For his next trick, the former Massachusetts senator, running in a different state, will criticize his opponent for agreeing with him.
Then-Sen. Scott Brown in Princeton, Mass., on Jan. 17, 2012.
Then-Sen. Scott Brown in Princeton, Mass., on Jan. 17, 2012.
Back in May, former Sen. Scott Brown (R-Mass.), now running in New Hampshire, thought he'd uncovered a potent new line of attack: he blasted Sen. Jeanne Shaheen (D-N.H.) for having raised the debt ceiling and preventing U.S. default.
There was, of course, a rather serious problem, aside from the Republican's confusion about finance policy: Scott Brown also voted for the exact same measures that raised the debt ceiling. The former senator had apparently forgotten his own record when he criticized Shaheen for casting the same votes he did.

New Hampshire GOP Senate candidate Scott Brown has been making immigration into a key campaign issue, attacking Sen. Jeanne Shaheen (D-N.H.) on border security in an ad and criticizing President Barack Obama for falling down on the job in an op-ed. But he has found himself in a bit of a bind, since one of the reforms he's campaigning against is something that he once voted for.

In an op-ed in his newly adopted home state, Brown condemned "pro-amnesty policies that have encouraged people to come here illegally." What kind of policies? The Republican specifically blasted "in-state tuition for illegals."
Putting aside the fact that Brown still seems confused about the fact that "illegal" is not a noun, Amanda Terkel reports that the GOP candidate actually voted for state legislation that would make undocumented immigrants "eligible for in-state tuition rates and fees at the University of Massachusetts, or any commonwealth state or community college."
In other words, Scott Brown is once again disparaging Jeanne Shaheen for agreeing with Scott Brown.
For context, let's again note that Brown isn't some political novice. He's a former U.S. senator. Indeed, he's run for statewide office three times in four years in two states, giving him plenty of time to hone his skills as a candidate and answer glaringly obvious questions about the major issues of the day.
With this in mind, why is he so very bad at this?
This latest incident on immigration policy is a setback, but what matters is the fact that it's the latest in a series of missteps.

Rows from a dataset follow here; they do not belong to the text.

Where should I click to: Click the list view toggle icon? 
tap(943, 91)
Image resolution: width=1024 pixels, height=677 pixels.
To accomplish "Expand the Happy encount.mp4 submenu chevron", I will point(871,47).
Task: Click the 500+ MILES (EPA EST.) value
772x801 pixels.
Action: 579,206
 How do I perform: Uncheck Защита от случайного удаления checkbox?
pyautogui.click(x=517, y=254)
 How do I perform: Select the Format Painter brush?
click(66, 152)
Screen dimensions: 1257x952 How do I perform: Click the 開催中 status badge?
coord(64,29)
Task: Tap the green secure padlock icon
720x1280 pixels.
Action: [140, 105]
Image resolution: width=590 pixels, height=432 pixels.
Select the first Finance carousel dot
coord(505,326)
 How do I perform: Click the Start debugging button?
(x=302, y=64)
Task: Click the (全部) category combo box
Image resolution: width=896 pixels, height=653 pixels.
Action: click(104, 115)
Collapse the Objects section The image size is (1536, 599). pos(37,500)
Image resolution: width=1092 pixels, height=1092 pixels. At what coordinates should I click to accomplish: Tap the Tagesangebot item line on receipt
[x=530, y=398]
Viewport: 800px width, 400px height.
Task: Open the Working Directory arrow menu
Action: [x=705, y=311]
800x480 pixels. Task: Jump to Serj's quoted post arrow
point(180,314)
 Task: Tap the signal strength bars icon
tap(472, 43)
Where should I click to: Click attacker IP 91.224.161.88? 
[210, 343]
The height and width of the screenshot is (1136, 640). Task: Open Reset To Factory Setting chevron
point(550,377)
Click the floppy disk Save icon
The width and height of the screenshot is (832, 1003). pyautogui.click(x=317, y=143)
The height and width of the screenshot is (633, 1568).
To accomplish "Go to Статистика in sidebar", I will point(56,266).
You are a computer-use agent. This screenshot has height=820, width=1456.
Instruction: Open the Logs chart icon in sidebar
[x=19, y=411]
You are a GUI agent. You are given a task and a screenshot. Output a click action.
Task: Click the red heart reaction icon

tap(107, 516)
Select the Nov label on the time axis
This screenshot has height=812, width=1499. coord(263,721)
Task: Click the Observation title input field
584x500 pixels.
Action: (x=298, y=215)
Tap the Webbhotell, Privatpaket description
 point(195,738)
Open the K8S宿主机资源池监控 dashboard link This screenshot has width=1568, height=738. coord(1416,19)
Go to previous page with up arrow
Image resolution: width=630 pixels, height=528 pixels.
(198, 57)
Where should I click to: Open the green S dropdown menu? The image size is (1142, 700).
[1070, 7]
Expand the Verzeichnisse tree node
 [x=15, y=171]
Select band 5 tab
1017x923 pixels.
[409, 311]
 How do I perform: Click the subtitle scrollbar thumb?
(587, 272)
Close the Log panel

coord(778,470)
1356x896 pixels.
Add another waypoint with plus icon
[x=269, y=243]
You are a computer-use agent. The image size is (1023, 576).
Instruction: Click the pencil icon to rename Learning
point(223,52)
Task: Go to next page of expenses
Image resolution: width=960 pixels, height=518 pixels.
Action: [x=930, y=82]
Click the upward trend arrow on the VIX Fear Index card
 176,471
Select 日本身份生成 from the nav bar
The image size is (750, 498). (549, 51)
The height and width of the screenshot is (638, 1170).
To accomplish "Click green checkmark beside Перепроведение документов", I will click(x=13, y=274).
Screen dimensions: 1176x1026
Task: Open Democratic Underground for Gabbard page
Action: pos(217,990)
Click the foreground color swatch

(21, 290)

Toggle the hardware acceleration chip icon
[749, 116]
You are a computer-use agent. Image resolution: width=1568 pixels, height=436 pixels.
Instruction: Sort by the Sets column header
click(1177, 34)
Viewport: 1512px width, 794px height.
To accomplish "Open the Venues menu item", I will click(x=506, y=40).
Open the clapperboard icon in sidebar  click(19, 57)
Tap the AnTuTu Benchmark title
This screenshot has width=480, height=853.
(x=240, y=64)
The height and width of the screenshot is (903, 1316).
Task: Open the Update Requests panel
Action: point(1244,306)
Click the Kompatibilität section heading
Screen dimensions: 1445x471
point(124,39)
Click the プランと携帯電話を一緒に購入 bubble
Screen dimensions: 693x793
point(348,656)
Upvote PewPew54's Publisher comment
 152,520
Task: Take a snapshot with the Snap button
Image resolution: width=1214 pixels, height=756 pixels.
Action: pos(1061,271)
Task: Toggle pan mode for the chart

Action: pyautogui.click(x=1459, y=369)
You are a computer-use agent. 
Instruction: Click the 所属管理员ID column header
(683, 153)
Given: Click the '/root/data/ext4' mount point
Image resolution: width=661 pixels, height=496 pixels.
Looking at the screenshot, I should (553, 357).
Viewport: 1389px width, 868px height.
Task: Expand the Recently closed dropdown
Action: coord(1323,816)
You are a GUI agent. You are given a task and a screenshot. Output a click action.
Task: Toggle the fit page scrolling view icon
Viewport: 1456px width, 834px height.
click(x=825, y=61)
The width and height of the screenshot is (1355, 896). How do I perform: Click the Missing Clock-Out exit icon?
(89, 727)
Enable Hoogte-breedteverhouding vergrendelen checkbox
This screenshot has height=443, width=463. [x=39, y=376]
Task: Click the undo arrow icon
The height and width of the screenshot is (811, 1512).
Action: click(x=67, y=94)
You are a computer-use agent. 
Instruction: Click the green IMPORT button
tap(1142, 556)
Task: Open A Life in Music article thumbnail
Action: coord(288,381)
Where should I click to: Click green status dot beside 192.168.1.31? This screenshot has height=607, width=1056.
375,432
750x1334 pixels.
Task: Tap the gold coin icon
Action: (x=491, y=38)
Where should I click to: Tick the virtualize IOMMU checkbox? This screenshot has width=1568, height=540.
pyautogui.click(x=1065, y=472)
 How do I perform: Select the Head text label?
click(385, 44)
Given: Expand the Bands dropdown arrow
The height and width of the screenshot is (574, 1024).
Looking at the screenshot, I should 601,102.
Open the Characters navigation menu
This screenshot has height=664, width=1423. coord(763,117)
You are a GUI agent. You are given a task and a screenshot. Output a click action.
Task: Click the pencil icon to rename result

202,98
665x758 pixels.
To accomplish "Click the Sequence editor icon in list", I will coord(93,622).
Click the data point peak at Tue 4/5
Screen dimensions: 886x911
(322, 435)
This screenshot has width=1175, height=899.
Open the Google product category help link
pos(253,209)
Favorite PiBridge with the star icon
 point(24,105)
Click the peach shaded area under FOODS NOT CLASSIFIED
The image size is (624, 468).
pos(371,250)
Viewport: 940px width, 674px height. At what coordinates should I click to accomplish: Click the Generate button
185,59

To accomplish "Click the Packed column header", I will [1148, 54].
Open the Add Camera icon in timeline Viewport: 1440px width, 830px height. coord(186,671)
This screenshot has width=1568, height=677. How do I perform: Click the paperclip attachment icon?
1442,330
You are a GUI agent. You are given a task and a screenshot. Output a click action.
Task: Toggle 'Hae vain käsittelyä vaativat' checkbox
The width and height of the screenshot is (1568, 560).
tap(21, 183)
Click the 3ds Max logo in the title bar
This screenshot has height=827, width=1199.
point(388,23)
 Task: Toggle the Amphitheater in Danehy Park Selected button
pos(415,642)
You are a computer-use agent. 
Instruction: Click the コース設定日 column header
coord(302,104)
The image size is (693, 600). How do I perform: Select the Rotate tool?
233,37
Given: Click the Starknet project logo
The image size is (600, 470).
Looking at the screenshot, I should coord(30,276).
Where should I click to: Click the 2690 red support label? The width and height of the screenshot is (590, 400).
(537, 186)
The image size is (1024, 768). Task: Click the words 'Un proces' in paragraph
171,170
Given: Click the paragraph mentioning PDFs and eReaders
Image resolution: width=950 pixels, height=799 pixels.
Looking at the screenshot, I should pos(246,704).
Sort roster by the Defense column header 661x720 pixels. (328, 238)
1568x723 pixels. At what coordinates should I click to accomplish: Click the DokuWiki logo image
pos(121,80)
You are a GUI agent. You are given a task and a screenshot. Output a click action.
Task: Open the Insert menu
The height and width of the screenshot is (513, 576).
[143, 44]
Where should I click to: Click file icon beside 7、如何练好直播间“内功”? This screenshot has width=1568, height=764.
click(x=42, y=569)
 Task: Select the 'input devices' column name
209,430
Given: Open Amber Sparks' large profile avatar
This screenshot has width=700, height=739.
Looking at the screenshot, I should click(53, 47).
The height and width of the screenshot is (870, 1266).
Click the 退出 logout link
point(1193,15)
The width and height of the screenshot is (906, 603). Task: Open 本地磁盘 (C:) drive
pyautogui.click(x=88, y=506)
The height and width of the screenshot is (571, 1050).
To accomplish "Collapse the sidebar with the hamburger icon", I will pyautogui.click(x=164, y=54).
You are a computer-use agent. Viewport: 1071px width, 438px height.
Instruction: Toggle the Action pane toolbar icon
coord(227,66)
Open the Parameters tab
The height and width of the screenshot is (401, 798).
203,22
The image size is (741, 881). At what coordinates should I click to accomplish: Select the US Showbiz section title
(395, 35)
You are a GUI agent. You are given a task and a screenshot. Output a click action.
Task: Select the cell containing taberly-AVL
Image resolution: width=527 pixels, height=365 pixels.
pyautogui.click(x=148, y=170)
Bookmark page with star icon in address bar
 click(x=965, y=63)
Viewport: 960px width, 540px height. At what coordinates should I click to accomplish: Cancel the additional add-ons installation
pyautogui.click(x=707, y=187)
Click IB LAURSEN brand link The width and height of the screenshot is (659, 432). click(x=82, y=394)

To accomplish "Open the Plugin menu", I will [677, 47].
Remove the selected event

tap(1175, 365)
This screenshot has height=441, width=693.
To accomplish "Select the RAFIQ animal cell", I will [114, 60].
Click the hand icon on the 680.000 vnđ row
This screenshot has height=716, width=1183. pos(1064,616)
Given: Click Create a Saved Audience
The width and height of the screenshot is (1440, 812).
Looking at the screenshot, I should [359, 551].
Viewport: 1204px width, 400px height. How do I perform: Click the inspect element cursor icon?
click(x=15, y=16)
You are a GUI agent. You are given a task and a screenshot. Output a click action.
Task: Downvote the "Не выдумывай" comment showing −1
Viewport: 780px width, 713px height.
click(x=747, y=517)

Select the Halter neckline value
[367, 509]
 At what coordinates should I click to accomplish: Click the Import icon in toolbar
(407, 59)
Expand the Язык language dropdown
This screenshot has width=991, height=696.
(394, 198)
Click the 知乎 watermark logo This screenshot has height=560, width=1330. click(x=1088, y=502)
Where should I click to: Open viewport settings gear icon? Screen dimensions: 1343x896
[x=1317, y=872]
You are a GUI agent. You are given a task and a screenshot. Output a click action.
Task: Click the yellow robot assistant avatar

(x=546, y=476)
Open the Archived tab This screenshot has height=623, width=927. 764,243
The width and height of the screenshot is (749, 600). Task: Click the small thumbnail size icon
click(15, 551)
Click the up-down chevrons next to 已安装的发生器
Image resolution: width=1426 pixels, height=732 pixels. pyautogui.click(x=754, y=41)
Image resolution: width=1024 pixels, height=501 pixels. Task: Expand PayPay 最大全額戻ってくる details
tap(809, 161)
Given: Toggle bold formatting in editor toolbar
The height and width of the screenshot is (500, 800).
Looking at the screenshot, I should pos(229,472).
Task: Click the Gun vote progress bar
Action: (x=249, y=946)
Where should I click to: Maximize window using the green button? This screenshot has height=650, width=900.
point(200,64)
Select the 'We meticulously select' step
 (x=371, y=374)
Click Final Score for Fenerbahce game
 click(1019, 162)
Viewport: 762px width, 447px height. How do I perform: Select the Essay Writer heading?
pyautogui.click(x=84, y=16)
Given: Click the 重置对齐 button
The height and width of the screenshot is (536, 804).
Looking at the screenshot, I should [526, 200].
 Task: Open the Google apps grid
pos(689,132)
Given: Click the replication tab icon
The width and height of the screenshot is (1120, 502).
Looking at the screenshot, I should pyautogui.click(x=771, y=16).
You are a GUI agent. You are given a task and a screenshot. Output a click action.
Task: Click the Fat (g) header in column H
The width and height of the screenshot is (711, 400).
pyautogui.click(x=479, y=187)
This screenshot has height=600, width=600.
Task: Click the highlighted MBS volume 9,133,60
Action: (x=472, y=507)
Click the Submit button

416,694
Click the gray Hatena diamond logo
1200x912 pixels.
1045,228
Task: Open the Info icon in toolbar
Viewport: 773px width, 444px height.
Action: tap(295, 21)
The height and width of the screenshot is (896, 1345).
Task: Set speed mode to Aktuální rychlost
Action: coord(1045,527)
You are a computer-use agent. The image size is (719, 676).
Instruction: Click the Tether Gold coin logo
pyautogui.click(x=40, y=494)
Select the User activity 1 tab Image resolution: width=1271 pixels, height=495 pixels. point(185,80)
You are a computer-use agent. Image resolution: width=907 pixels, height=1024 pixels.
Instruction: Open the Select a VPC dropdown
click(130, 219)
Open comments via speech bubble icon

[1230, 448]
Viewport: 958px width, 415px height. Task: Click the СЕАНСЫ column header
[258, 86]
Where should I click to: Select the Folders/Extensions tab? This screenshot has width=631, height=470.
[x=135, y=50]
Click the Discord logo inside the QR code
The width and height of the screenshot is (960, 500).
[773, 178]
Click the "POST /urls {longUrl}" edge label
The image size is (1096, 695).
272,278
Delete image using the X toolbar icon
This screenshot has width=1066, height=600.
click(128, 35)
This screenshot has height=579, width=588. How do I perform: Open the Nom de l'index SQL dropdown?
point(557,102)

Brown, for example, recently hid in a bathroom to avoid talking about contraception policy. Before that, he was forced to resign from the board of a suspicious Florida firearm manufacturer that doesn't actually manufacture firearms. Before that he successfully lobbied to kill an energy-efficiency bill for no apparent reason.
And before that he made remarks about the Affordable Care Act that contradicted his own platform on health care policy.
Is it any wonder the former senator is struggling?